The task — Word for word, return the entries listed below.

(Records excerpted from a collection)
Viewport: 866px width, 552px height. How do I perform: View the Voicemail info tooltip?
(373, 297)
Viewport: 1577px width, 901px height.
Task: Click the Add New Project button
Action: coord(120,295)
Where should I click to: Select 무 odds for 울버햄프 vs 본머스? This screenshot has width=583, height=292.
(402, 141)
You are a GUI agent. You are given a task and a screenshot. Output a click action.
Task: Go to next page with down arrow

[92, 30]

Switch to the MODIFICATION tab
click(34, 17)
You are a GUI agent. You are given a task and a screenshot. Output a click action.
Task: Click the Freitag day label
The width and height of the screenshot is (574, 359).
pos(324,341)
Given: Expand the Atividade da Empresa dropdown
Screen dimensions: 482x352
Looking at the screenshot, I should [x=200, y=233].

Result for this task —
Viewport: 866px width, 552px height. How do I perform: View the Voicemail info tooltip?
(373, 297)
Viewport: 1577px width, 901px height.
Task: Click the Add New Project button
Action: coord(120,295)
Where should I click to: Select 무 odds for 울버햄프 vs 본머스? This screenshot has width=583, height=292.
(402, 141)
You are a GUI agent. You are given a task and a screenshot. Output a click action.
Task: Go to next page with down arrow

[92, 30]

Switch to the MODIFICATION tab
click(34, 17)
You are a GUI agent. You are given a task and a screenshot. Output a click action.
Task: Click the Freitag day label
The width and height of the screenshot is (574, 359).
pos(324,341)
Given: Expand the Atividade da Empresa dropdown
Screen dimensions: 482x352
Looking at the screenshot, I should [x=200, y=233].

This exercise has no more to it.